Sommet africain sur les engrais à Nairobi: Les efforts de l’Algérie mis en avant
L’Algérie déploie des efforts pour accroître la production nationale d’engrais pour répondre aux besoins nationaux et contribuer à l’approvisionnement du marché africain, et pour soutenir les pays du continent dans le cadre de la coopération Sud-Sud, conformément à la Déclaration d’Abuja 2006. C’est ce que le ministre de l’Agriculture, Youcef Cherfa, a souligné mardi à Nairobi au Kenya, à l’ouverture des travaux du Sommet africain sur les engrais et la santé des sols.
Le ministre a affirmé que la participation de l’Algérie à ce sommet de haut niveau constitue une opportunité pour présenter «ce que notre pays a accompli dans le domaine de la production d’engrais et les efforts de l’État pour en promouvoir l’utilisation afin d’améliorer la production et la productivité».
Il a assuré devant les participants à ce Sommet que « Nous continuerons nos efforts pour atteindre les objectifs définis dans la stratégie nationale de renforcement de la sécurité alimentaire, qui est en accord avec le plan d’action sur les engrais et la santé des sols en Afrique et le concept de gestion intégrée de la fertilité des sols (GIFS)».
En effet, l’amélioration de la productivité agricole par la fertilisation, la recherche scientifique et l’innovation, la modernisation de l’agriculture et l’augmentation du rendement, en particulier dans les cultures stratégiques, figure parmi les priorités à moyen et long terme du gouvernement algérien.
Cherfa a rappelé au passage que depuis le début des années 1960, l’État algérien a posé les bases de l’industrie des engrais en créant deux usines de production d’ammoniac et d’engrais. D’ailleurs, l’Algérie est l’un des principaux exportateurs de cette matière première, avec sept millions de tonnes par an, dont trois millions de tonnes d’urée, deux millions de tonnes de phosphate traité et deux millions de tonnes d’ammoniac.

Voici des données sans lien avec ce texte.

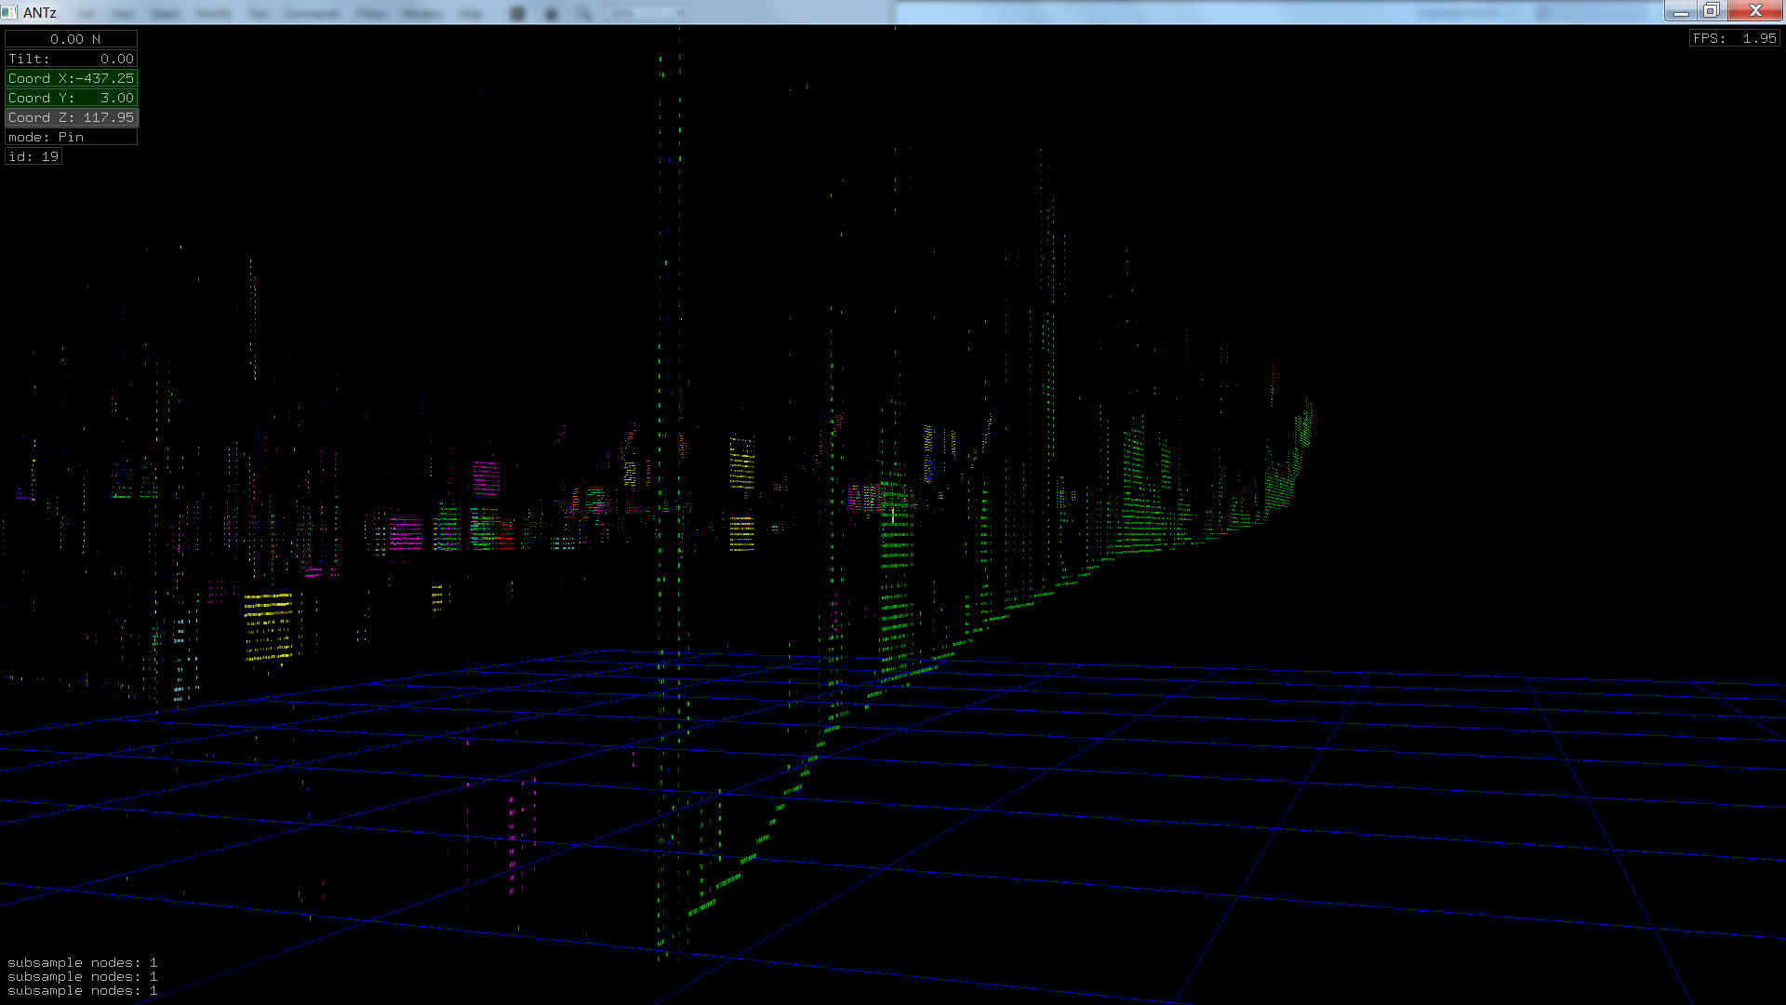This screenshot has height=1005, width=1786.
Task: Click the mode: Pin indicator
Action: coord(72,137)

Concernant les efforts de l’Etat pour le développement agricole, le ministre a mis en avant les aides accordées aux agriculteurs, en attribuant d’un crédit sans intérêt pour permettre aux paysans, en particulier les petits, d’acheter les intrants essentiels à la production agricole, notamment les engrais, les semences et les pesticides.
Ajoutons à cela la création d’un guichet unique comprenant le financement, l’assurance et la fourniture d’intrants au profit des producteurs, en particulier dans les cultures stratégiques telles que les céréales et les légumineuses, augmentation du taux de subvention des engrais à 50 % de leur prix de référence pour atténuer les effets de leur augmentation sur les marchés internationaux sur les agriculteurs et le renforcement des capacités des agriculteurs par la formation, la sensibilisation et l’orientation sur l’utilisation judicieuse des engrais pour améliorer la nutrition minérale des cultures, augmenter la production et améliorer le rendement d’une part, et réduire les risques de pollution des eaux souterraines d’autre part.
Il a également indiqué que l’inclusion la santé des sols dans son concept global (amélioration des caractéristiques physiques, chimiques et biologiques du sol) est parmi les priorités du programme national de recherche.
le ministre de l’agriculture a également rappelé les mesures exceptionnelles prises en faveur des agriculteurs touchés par la sécheresse lors de la saison agricole 2022-2023, consistant à reporter le remboursement des prêts agricoles (prêt saisonnier) de trois ans avec prise en charge des intérêts par l’État et l’indemnisation des producteurs de céréales affectés par la sécheresse pendant la saison 2022-2023 et soutien en semences et engrais gratuits.